入り口付近の駐車場敷地では、明後日の有機アスファルト舗装の下地づくりが進められる。長野から来たAさんが重機を動かす。
外構の柵も作られる。全国から集まったスタッフ、サポーター総勢20名近くが、総動員で動く。
矢野さんは作庭の続き。築山の中段くらいにある土のコブに、土留めをする形で石を入れる。地ならしは大ハンマーで突く程度だ。ここで驚かされたのは、普通なら床掘は石が滑らないように山側を下げるが、矢野さんのやりかたはほぼ水平で、むしろ見た目は逆にやや谷側下げに見えるほどなのである。
それが山にある石の自然な形なのだという。そのほうが地中の水や空気が通りがスムーズになるのは理解できる。しかし、それでは石が土圧にに負けて動きやすいのではないか? 矢野さんのやり方は、木杭や植栽でそれを補強するのである。
セメント粉、砂利などを敷いて石を据え付け、そして谷側に木杭を打つ。木杭も対象物によって太さや形を使い分けているようだ。杭の頭は割れるほど強くは叩かない。

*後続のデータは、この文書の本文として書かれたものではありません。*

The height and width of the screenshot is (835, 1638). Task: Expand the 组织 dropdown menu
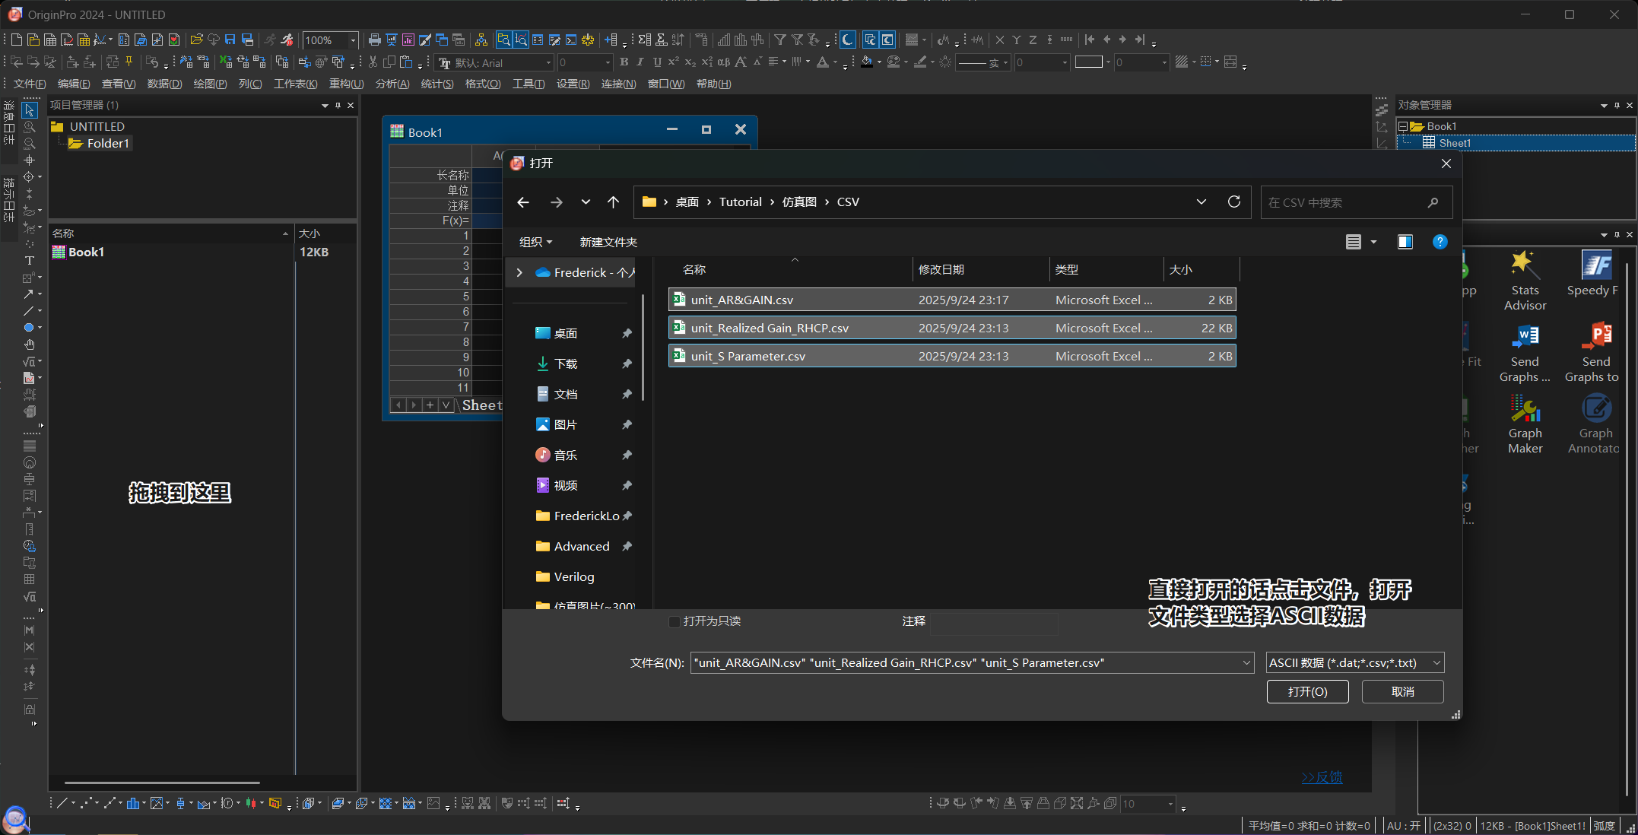coord(535,242)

石の上に木をあてがいハンマーで叩いて上から締め付ける。これで石の座りをよくする。サイドの隙間に石も入る。
さらに谷側に砂利を詰めて搗き固める。砂利はセメントを混ぜたものとそうではないものを適宜使い分けている。
チェーンソーで出すぎた杭の頭をカット。
石の側面(裏側寄り)に植栽をする。補強に竹杭を根際に打つ。
ここで全体の形を見て、土に対する支え石の追加をする。
小さな杭2本と植栽がセットになって、小さめの石が据えられた(矢印)。
さらに植栽が追加される。この位置にはどの植物を植えるべきか? 矢野さんは事前に周到に配置計画を考えつつ、現場ではほぼ瞬時に植物を選ぶ。
根際にシバが張られ、竹杭で止められる。
さらに小石の間にも竹杭を打って補強。木杭も竹杭もやがて腐るので効かなくなるが、その頃には植栽の根が石をくるんで補完していくのである。矢野さんはこれを「植栽土木」と呼んでいた。
こうして土と石と樹木の小宇宙が完成する。この茶庭・築山は、このような大小の組み合わせが連続してできている。地中にも地表にも気脈・水脈が流れているからだろうか、自由で硬くない・・・力強い空間性がある。

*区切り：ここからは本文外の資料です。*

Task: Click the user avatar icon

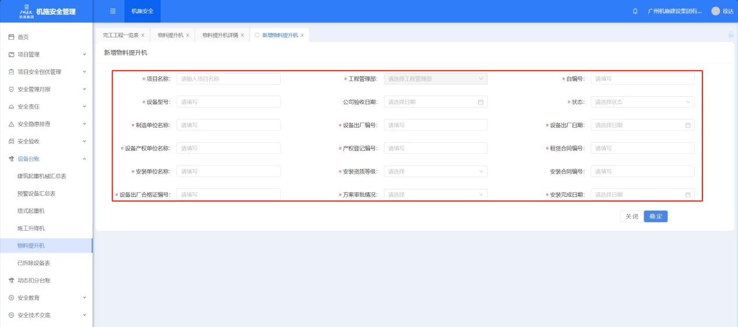Action: (x=715, y=11)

「デザインが先ではなく、敷地の機能から石の置き場(かたち・サイズも)を考える。それがいい造形になる」
なるほど、自然な傾きに加えて、ここにも「動的な石」に見える秘密があるようだ。この庭の石と樹木を見て、私が真っ先に思い浮かべたのは「雪舟の水墨画」だった。
14:00、茶庭コーナーの植栽木に光が当たる。
チャボヒバ の葉がモミジの背景で引き立て役になっている。チャボヒバのコモが外されると、茶褐色の幹がまたモミジの灰色の幹を引き立てることになるだろう。そして際奥にはクロモジが控えていて、爽やかな黄葉見せる。
真横から。茶室窓からはこのような位置で見える。
さらに石の配置、植栽、そしてコルゲート管が配される。
明後日の有機アスファルト予定地では既存の舗装路とのキワにあるコルゲート管を補強しなければならない。造成と建築は他の業者が気脈・水脈などをまったく考えず行っているので、その調整だけでも大変である。
東北の夕刻は暗くなるのが早い。そして急に冷え込んでくる。
茶庭ではサーチライトを点けて枕木の階段を作る作業。1本の枕木をランダムに3等分して、ステップにする。
床掘にセメント粉を使うのは石と同じ。ステップの左右2カ所にドリルで穴を開け、全ネジボルトにナットを付けたもの(廃品の再利用)を打ち込んで止めるというアイデア。
適宜、木杭を使った補強も。そして間には張りシバ。
翌朝の写真。ランダムなステップの幅と、配置のズレがいい味を出している。これを現場打ちコンクリートでやったとしたら、味気ない上に何倍にも時間と手間がかかるだろう。
夜は矢野さんと深夜まで打ち合わせ。これまでの経過や今後の見通しなどを詳しく聞かせてもらった。植栽について「買った木だけではうまくいかなかっただろう。台原の個性ある木があったから、成功した」という矢野さんの言葉が印象的だった。